Y es que de la “depresión post
vacacional” habría mucho que hablar, porque, qué me dicen ustedes de los que no
pueden tomarse vacaciones y de los que no se las han tomado nunca, ¿es que ellos
no cogen nunca la dichosa depre, de después de las vacaciones?
Ya les conté en un artículo lo que
pensaba de “las vacaciones de las amas de casa” (
anaisabelespinosa.blogspot.com ) y eso mismo les ocurre, por desgracia, no
sólo a madres de familia, más o menos numerosa, sino también abuelas y abuelos,
que en estos días de verano deben soportar, que, como los hijos trabajan, para
buscarse un jornal que nunca vienen sobrado, se conviertan en los guardadores de
sus nietos, dando gracias a todos los santos, cuando andan bien de salud y
pueden llevar el ritmo de niños muy pequeños, que necesitan de todos los
cuidados posibles.
También, en esta categoría, de
“improvisados sufridores”, están los padres divorciados que esperan
impacientemente las vacaciones para pasar unos días con sus hijos, o los maridos
de madres trabajadoras, que, en verano, excelencias del mundo laboral, se turnan
en vacaciones, quedándose ellos en casa con los peques, transmutándose
funciones y asumiendo todo lo asumible, como que los críos no paran, ni debajo
de agua.
Además, les diré, que hay
determinadas profesiones donde el descanso te lo dan con cuentagotas,
argumentando lo habido y por haber, con lo cual, entre fines de semana y semanas
partidas, se te pasan las vacaciones que es un gusto y no te ha dado tiempo ni a
enterarte de que las habías cogido.
Si a todo esto le sumamos las
subidas de las hipotecas, con el euribor de las narices, que todo el mundo, la
Baronesa Thissen no cuenta, estamos con los euros justos en el bolsillo, pues no
está la cosa para tirar cohetes, en lo que se refiere a vacaciones, que tras
ellas ya asoma el lobo de los libros y los uniformes, los gastos de material
escolar y la ropa de invierno para los niños, que como crecen que es una
maravilla de lo bien que los alimentamos, pues la del año pasado no les sirve
para nada…
Y así nos llevamos todo el día,
dándole al tarro de las ideas, pensando y dejando de pensar… y luego dicen que
es la depresión… ¡y una porra!, les digo yo a estos, que lo que pasa es
que se nos encoge el pellejo de la espalda, que nos llega la sangre al río y que
necesitamos volver a esos años del colegio, de vacaciones infantiles e
infinitas, sin tener nada en que pensar, más que en irte a la playa con tu
familia y tus amigos, en salir a pasear, a ver los patos del estanque, marcharte
a pescar, a buscar tortugas (que, afortunadamente, para ellas, nunca se
encontraban), a mariscar, a tirarte de los más alto del mundo y aterrizar en al
nave de los sueños, de esas tardes festivas e inacabables, en que daba igual lo
que dieran en la tele en blanco y negro, porque la vida era única y maravillosa,
porque eras niño y todo te estaba permitido, en un mundo que era sólo para ti.

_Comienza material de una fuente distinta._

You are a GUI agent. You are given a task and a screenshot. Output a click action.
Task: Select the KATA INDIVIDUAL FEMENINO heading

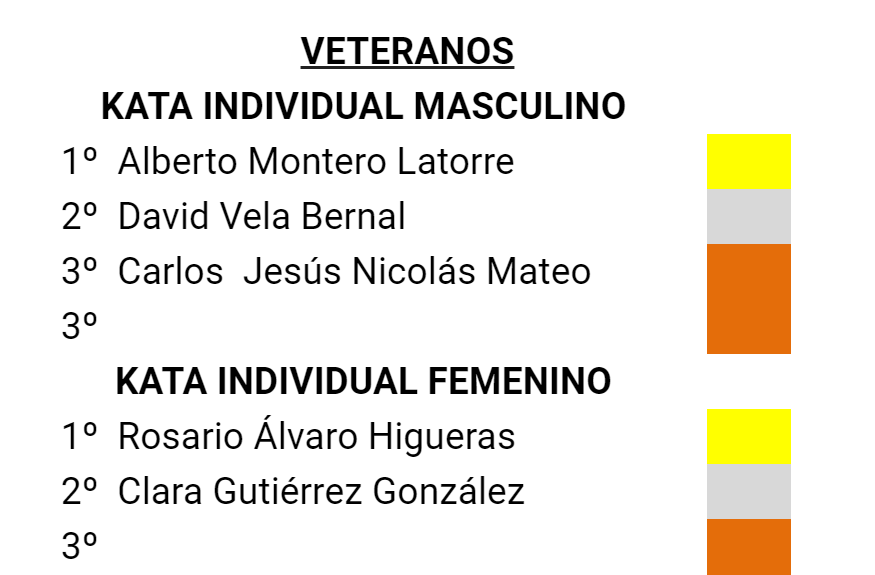pos(363,381)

Y aún así, echándole narices a la
cosa, nos iremos al consultorio, medio hundidos, y el médico de la seguridá
social nos dirá, dentro de nada, que tenemos un tufo a depresión que da pena,
con la misma cara compungida de cuando llegó el calor de golpe y dijo que la
afonía era del aire acondicionado de todos lados, que lo ponen muy alto, y no de
chillarle a los niños para que no nos revienten el oído con sus gritos y sus
consolas, puestas a todo volumen y de decirles a voz en grito que no se peleen
con los hermanos y sobre todo de mirar al cielo y balbucear entre dientes
“¡pero qué ganitas tengo de que llegue ya el colegio!”.